### INSTRUCTIONS FOR THE TASK
Turn everything below from the line containing "Screen dimensions: 789x558" down to the line containing "click(253, 39)" into a JSON list of strings, one string per line, leaving out any blank lines.

-- start --

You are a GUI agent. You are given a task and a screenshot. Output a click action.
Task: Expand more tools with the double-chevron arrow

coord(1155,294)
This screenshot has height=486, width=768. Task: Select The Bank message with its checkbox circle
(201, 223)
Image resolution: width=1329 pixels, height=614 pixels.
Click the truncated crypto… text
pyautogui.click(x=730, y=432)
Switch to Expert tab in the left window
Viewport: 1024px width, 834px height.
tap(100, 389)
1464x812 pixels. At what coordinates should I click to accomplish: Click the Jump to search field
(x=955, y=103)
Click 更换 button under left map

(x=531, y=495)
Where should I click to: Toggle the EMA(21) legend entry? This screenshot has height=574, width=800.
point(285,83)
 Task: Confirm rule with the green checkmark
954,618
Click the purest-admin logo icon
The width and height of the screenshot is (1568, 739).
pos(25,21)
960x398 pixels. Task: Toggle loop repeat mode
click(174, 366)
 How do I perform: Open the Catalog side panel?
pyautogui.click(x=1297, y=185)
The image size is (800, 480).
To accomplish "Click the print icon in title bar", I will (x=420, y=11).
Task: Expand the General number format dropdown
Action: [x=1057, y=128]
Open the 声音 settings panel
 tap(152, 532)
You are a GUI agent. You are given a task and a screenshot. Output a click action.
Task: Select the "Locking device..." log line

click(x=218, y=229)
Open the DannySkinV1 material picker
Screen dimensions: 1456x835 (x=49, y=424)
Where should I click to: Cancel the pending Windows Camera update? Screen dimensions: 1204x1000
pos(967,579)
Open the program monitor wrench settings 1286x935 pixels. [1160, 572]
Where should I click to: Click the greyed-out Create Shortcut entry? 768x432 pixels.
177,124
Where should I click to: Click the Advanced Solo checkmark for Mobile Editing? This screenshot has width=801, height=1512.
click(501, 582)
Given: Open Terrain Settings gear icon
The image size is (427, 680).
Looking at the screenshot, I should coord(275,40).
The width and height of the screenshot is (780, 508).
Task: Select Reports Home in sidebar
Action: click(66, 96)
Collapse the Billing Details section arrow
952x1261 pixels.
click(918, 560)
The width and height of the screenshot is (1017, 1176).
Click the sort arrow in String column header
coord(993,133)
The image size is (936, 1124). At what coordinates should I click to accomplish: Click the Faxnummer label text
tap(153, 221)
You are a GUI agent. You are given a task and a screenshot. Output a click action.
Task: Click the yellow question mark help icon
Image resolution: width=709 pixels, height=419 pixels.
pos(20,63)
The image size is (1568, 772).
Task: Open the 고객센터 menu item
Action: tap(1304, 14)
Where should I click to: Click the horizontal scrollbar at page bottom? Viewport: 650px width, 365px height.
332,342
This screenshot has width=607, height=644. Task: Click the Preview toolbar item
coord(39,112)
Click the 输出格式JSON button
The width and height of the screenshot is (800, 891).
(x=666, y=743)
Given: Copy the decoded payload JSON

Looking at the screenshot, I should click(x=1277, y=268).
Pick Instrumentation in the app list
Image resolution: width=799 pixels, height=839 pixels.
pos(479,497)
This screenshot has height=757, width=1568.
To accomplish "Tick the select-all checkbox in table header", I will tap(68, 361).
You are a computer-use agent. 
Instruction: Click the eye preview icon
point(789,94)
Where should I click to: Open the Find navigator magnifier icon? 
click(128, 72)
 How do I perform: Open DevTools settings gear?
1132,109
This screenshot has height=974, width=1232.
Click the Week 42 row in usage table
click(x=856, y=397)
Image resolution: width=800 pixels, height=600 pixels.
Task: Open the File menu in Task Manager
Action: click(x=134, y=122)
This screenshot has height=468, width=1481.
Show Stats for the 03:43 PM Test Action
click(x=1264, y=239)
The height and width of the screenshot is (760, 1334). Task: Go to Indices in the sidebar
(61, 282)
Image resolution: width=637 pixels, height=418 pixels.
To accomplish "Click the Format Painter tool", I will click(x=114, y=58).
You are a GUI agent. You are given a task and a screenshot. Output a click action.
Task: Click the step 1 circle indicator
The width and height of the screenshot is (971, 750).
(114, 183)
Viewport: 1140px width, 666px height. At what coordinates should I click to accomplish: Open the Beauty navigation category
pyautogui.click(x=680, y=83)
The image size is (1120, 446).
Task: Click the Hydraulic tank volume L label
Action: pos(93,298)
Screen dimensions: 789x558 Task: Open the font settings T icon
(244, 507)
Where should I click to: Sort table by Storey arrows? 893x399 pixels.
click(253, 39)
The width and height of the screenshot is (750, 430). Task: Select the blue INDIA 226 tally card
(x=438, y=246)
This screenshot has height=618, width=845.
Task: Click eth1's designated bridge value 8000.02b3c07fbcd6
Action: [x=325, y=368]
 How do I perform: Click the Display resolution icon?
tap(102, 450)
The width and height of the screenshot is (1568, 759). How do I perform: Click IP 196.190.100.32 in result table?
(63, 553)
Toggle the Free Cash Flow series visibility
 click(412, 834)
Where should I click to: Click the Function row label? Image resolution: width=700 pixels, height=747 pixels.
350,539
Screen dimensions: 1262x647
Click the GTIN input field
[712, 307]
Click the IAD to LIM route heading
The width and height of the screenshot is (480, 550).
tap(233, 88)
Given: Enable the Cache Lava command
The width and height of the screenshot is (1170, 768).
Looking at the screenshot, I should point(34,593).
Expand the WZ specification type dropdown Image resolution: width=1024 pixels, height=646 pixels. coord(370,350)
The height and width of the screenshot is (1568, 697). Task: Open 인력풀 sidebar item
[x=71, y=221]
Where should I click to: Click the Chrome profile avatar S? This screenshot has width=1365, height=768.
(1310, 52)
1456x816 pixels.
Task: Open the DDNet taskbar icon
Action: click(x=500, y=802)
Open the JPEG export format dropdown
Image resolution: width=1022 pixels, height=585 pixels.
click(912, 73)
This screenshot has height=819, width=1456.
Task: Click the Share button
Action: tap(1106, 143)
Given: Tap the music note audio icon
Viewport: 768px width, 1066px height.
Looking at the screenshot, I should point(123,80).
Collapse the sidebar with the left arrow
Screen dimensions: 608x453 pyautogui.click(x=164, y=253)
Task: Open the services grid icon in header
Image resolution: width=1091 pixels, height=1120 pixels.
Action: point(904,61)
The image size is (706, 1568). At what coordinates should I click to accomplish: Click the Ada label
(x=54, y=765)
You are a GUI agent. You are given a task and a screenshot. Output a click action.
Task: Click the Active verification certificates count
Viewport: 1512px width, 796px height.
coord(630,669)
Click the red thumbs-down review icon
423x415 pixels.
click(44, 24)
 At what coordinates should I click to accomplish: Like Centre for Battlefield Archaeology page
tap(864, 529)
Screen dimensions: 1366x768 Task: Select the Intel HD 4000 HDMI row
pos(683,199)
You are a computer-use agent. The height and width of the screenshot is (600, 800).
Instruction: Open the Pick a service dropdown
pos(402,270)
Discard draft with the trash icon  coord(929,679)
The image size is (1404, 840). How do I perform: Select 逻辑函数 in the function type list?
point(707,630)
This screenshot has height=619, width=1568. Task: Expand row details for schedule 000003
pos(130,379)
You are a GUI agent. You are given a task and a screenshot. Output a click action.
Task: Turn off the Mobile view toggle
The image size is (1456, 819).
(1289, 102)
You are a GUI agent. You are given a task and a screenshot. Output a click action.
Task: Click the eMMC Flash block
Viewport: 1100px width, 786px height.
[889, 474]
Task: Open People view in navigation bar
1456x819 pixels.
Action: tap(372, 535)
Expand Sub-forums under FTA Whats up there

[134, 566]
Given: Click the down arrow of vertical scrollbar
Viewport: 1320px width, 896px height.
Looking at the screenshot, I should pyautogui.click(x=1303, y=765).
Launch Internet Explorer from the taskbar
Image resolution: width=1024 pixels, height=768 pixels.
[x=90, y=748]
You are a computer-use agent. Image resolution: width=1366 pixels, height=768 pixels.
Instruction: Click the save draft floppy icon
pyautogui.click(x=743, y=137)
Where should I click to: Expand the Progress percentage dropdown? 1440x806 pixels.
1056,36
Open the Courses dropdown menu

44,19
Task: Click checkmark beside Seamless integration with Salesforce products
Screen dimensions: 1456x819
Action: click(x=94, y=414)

-- end --

### COMPLETE OUTPUT
[
  "Screen dimensions: 789x558 Task: Open the font settings T icon",
  "(244, 507)",
  "Where should I click to: Sort table by Storey arrows? 893x399 pixels.",
  "click(253, 39)"
]